▶ RECORDS FOR THIS TASK
+--

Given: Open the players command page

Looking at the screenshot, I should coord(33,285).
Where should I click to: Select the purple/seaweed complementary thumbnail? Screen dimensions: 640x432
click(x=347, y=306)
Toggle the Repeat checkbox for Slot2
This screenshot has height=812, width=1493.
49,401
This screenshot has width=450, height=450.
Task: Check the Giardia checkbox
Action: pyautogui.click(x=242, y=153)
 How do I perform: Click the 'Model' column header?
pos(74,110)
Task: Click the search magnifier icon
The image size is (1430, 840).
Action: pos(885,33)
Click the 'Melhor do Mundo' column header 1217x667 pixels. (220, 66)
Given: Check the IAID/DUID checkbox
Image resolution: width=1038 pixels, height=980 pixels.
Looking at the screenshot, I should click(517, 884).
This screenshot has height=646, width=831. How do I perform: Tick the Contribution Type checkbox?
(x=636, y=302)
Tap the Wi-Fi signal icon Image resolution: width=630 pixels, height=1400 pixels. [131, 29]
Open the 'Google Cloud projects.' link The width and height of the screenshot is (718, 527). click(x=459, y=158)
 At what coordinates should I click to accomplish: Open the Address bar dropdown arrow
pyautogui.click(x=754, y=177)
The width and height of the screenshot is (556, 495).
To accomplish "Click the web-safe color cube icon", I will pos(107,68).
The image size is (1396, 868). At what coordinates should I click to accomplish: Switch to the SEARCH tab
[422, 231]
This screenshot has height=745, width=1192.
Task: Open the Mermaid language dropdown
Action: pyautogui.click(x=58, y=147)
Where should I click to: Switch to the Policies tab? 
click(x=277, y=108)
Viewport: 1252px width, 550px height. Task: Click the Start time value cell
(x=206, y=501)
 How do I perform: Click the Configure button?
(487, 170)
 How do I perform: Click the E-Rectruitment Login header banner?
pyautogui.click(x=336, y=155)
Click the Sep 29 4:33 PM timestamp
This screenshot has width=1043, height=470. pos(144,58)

+--

▶ REQUEST
Put the lines from the one containing "The image size is (1396, 868)." through the final line above into a numbered list, leaving out any blank lines.

▶ IN RESPONSE
1. The image size is (1396, 868). At what coordinates should I click to accomplish: Switch to the SEARCH tab
2. [422, 231]
3. This screenshot has height=745, width=1192.
4. Task: Open the Mermaid language dropdown
5. Action: pyautogui.click(x=58, y=147)
6. Where should I click to: Switch to the Policies tab? 
7. click(x=277, y=108)
8. Viewport: 1252px width, 550px height. Task: Click the Start time value cell
9. (x=206, y=501)
10.  How do I perform: Click the Configure button?
11. (487, 170)
12.  How do I perform: Click the E-Rectruitment Login header banner?
13. pyautogui.click(x=336, y=155)
14. Click the Sep 29 4:33 PM timestamp
15. This screenshot has width=1043, height=470. pos(144,58)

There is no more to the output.